Outbacks as far as you can see









More to come later
Don


----------



## prevish gang (Mar 19, 2006)

What an amazing time we had and thanks to you and Peggy for getting it all arranged for us. It was a great time and I can't wait to do it again.

Darlene


----------



## Katrina (Dec 16, 2004)

I had a blast. Sign me up for next year.


----------



## RizFam (Feb 25, 2006)

Great Pics!







Glad everyone had a good time.








Sorry we couldn't be w/ you.









Tami


----------



## z-family (Oct 2, 2004)




----------



## mswalt (Sep 14, 2004)

I love seeing all those Outbacks (and Outbackers) together. I miss those rallies.

Glad y'all had a great time.

Mark


----------



## wolfwood (Sep 19, 2005)

Rolled in at 10PM sharp last night after an easy 8 hr return trip home. WOW!! I can't believe the week has come and gone and I'm back here in the office already. What a wonderful time we had!!! Great CG (thanks Don & Peggy for hosting us in _YOUR _ "backyard"), great side trips (lots of options to suit all different tastes), Great food, and absolutely THE best folks to camp with. A wonderful mix of personalities, young & old-er







, "old" time Rally gurus as well as Rally Newbies, Outbacks & SOBs, US & Canada (I wonder how long it will be before I stop calling this camper an Owtback, eh?)

Kath, Judi, & the boys were there for the week - arriving Wed. afternoon, taking the hill for the Outbackers, raising the flag, and setting up camp.

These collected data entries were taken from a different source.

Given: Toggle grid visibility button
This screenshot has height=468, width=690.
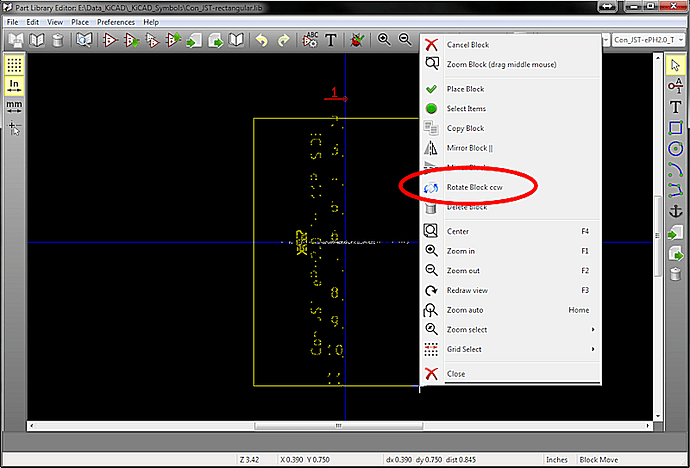Looking at the screenshot, I should coord(14,64).
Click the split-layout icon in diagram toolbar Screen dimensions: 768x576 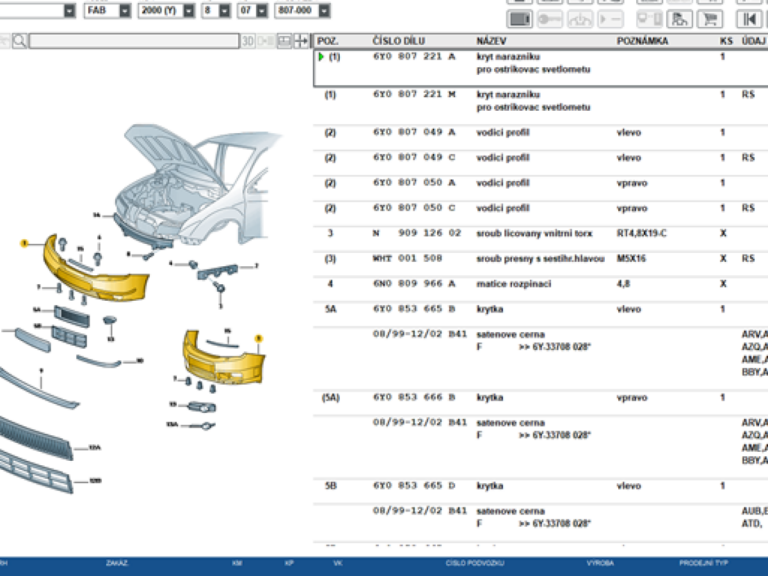285,41
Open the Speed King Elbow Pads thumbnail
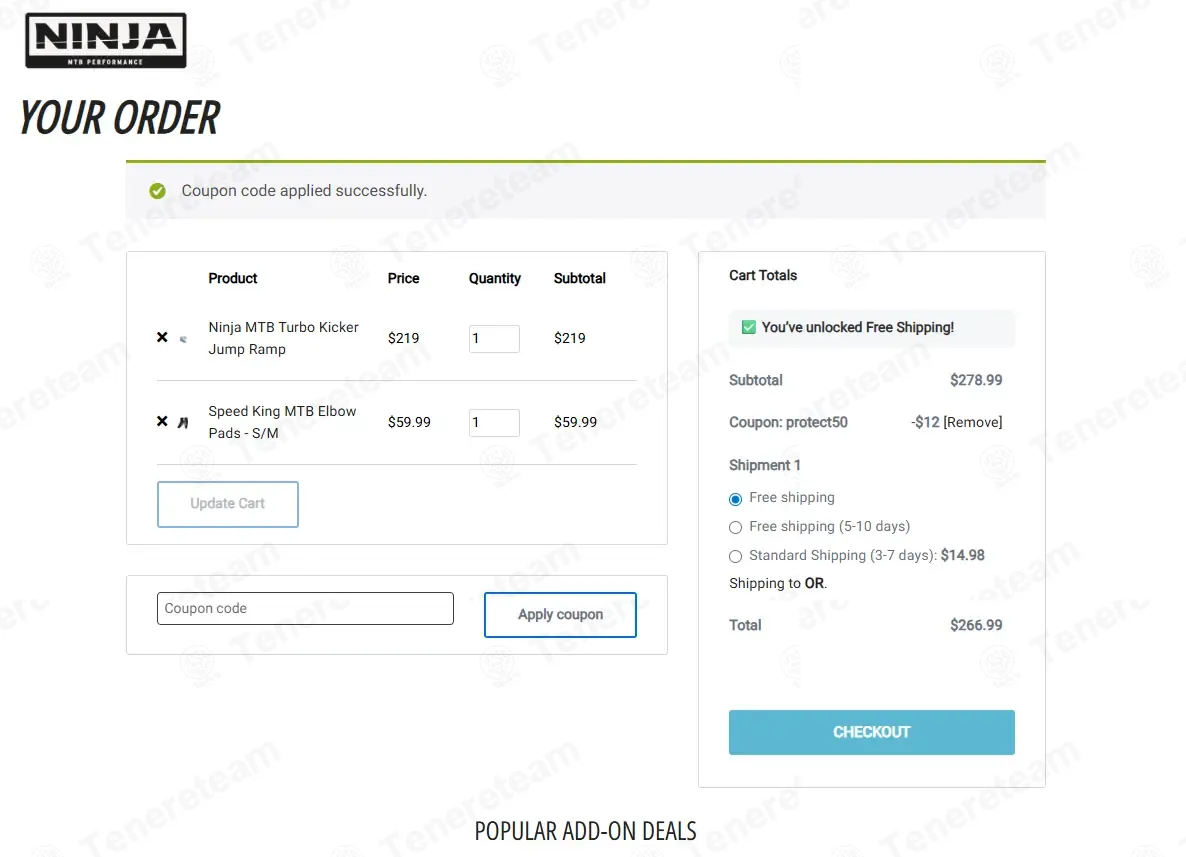The image size is (1186, 857). [183, 423]
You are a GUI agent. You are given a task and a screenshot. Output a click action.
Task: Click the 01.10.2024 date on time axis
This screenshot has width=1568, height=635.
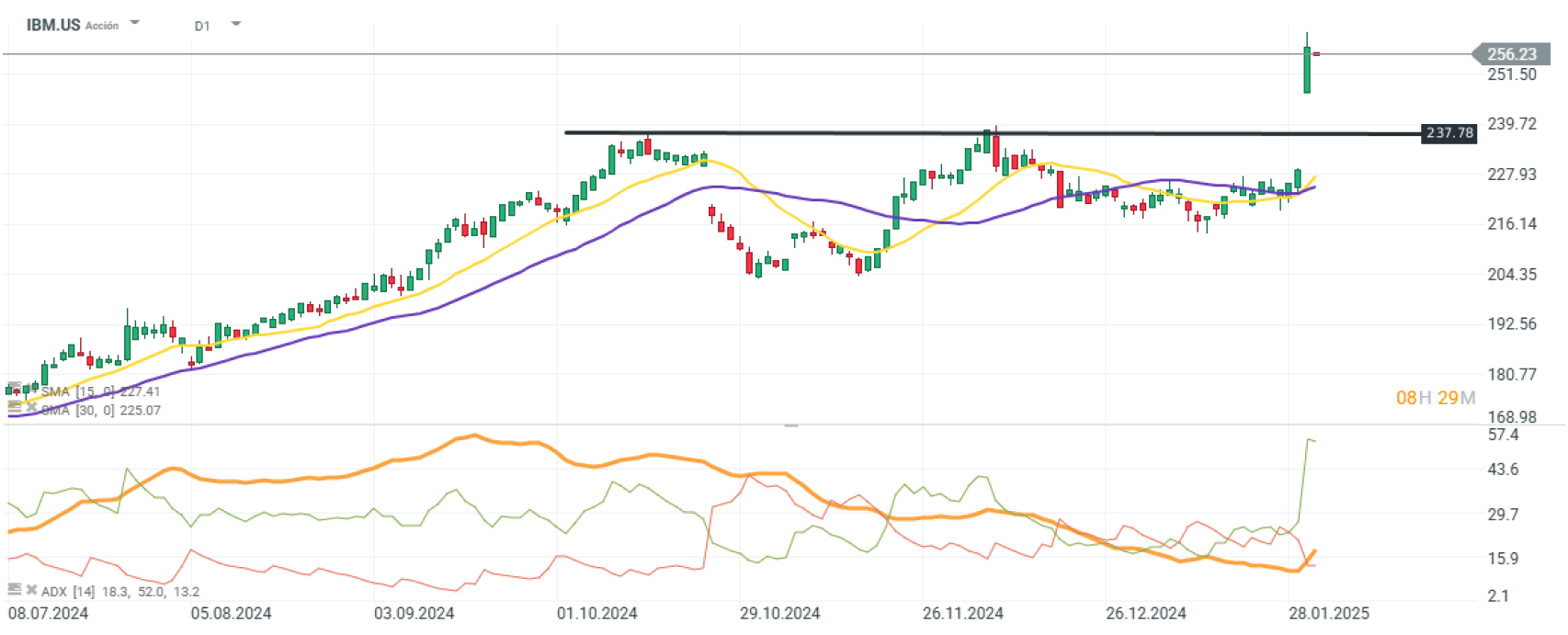597,613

The 2nd Wolfwood Lobster Rally Boil (photos to come later) was held that evening with Katrina (Jim, Katrina, Joanna), HootBob (Don, Peg, Tore, Payge, Cord), & Wolfwood (Kathy & Judi) stuffing faces!!! Wolfwood brought 10 2-3lb lobsters from NH and Peg BBQ'd marinated shrimp - YUM!!!! Katrina (no - really - Katrina, NOT Jim) quickly became a true lobster-cracking ace and we ate and laughed (ok - and maybe drank a bit too) 'till the wee hours.

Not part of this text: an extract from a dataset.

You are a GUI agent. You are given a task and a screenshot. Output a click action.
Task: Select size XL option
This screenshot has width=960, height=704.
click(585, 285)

The Potluck dinner was, by far, the best we've seen and the Potluck Breakfast - OH MY!!! - There are not enough words to describe the effect of Tim Horton's coffee AND Canadian Bacon AND all that other good stuff, all while camping!!! (Thanks Northern Wind!!!) Our numbers slowly dwindled as most everyone hit the road, leaving only 4 families (Hootbob, Katrina, Northern Wind, & Wolfwood) for the "After Party". After a fabulous and impromptu Potluck dinner of Ribs (thanks Jim & Katrina), various salads, Perogies, and miscellaneous other really good stuff, we settled into a quiet (who had any energy left?!) campfire under the Canadian Flag and a phone call with Tami.

THIS is what camping magic is all aboot  about!!! Thanks all for such a fantastic moment in time!!! We already have more visits with Outbackers planned, including a few BIG visits for next summer - but - oh yeah - - - now its ON TO AFRICA!!!!


----------



## Fire44 (Mar 6, 2005)

We had a great time!!!

It was great to see some old friends and meet some new ones. The pot lucks were GREAT!!!!

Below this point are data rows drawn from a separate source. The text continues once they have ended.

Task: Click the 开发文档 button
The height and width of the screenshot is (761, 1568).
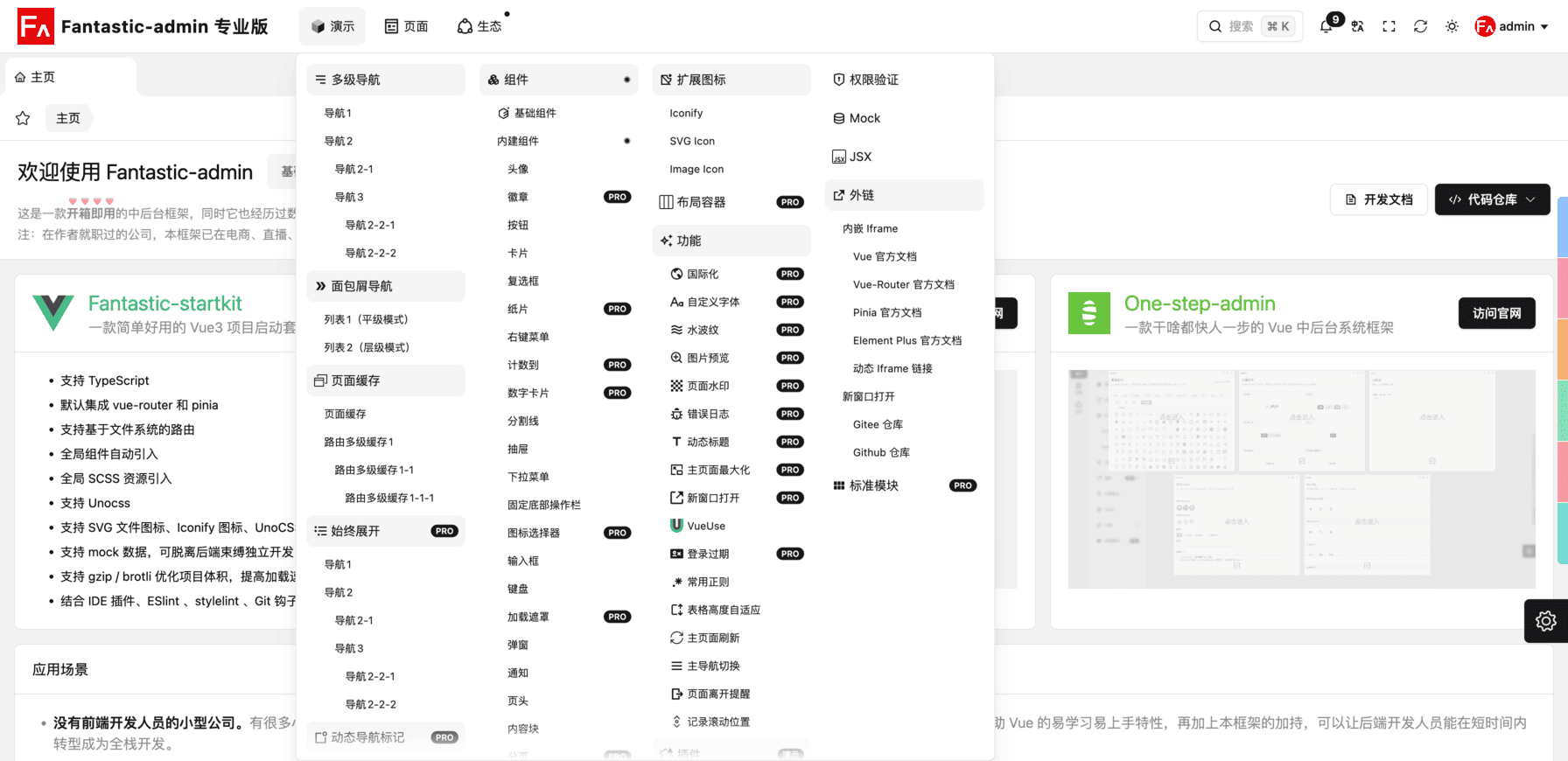Action: (1378, 199)
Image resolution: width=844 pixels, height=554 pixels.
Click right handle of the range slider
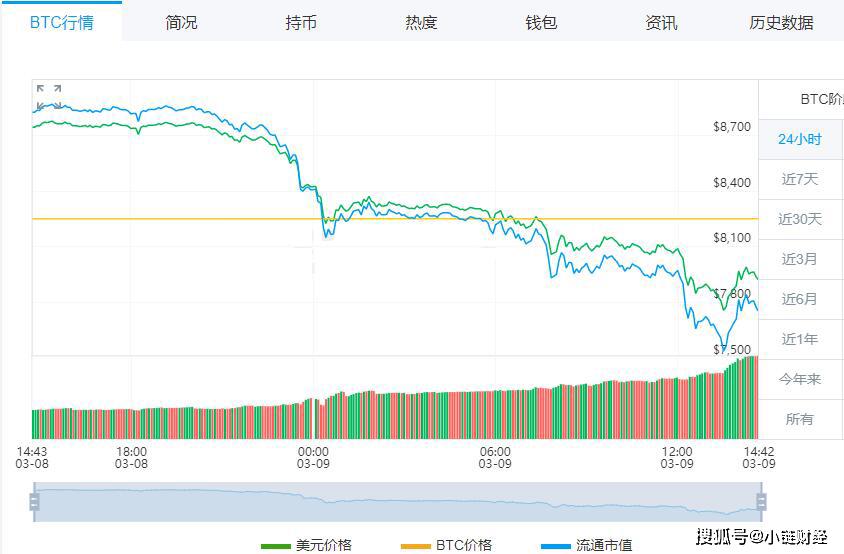tap(761, 501)
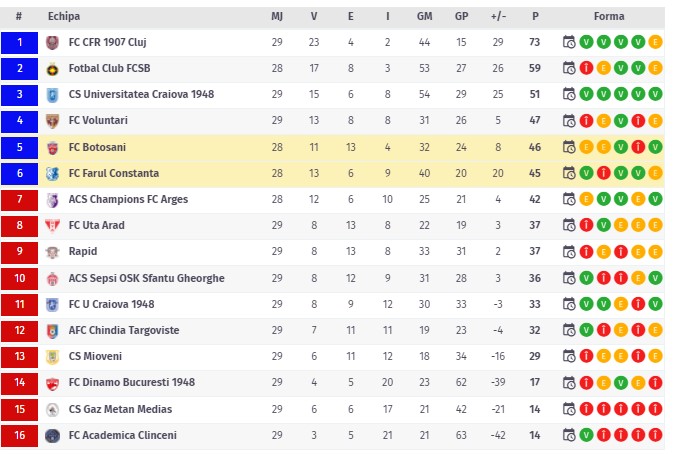
Task: Open next-match clock icon in CS Mioveni row
Action: (569, 356)
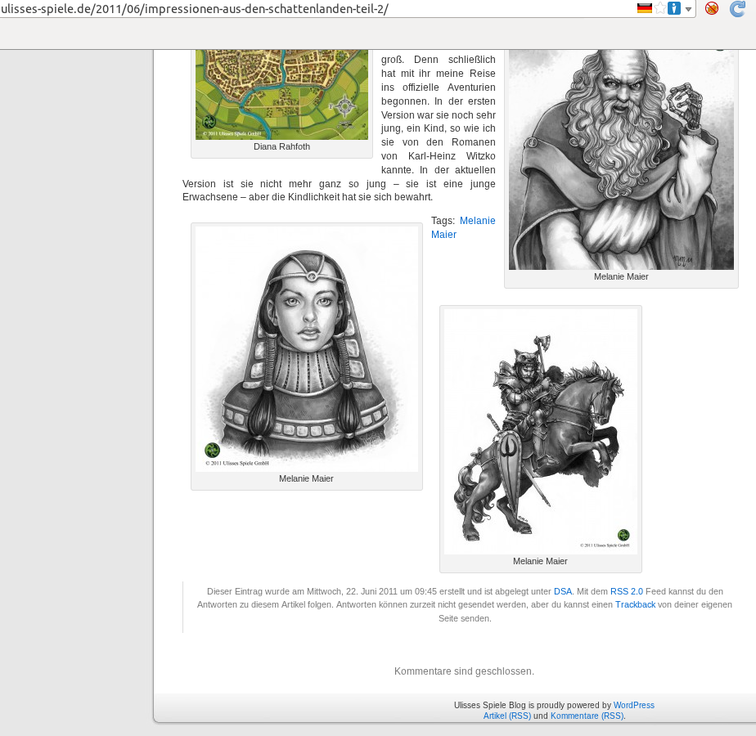756x736 pixels.
Task: Open the DSA category link
Action: point(563,591)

I am sure we could be talked into going again........soon.....

Gary


----------



## NJMikeC (Mar 29, 2006)

For sure a great Rally! We are certainly game for the next one.

Special Thanks to Don & Peg for setting this up.

Unbelievable Pot Lucks and the Breakfast was out of this world.


----------



## BritsOnTour (Sep 15, 2006)

How fun, looks like a lot of you. We obviously need to figure out how to get in the chat room!

Is that Gary's 'puppy' in the front? He was teeny at the OC, Md rally in November.

Glad you had fun, Hershey's on our list of 'fun places to get to one of these days' (anyone else have one of those??!).

Ali


----------



## mollyp (Aug 10, 2005)

Looks and sounds like a fun time was had by all!


----------



## z-family (Oct 2, 2004)




----------



## RizFam (Feb 25, 2006)

Awesome Pictures Rob







Very Very Nice CG.







Now I am even more upset







that we couldn't be there. I know Johnny would have really enjoyed it.

Guess we'll just have to go there sometime this season.







Of course it won't be the same w/out all of you being there, but what can you do???









Tami


----------



## PDX_Doug (Nov 16, 2004)

Great pictures Rob!

Happy Trails,
Doug


----------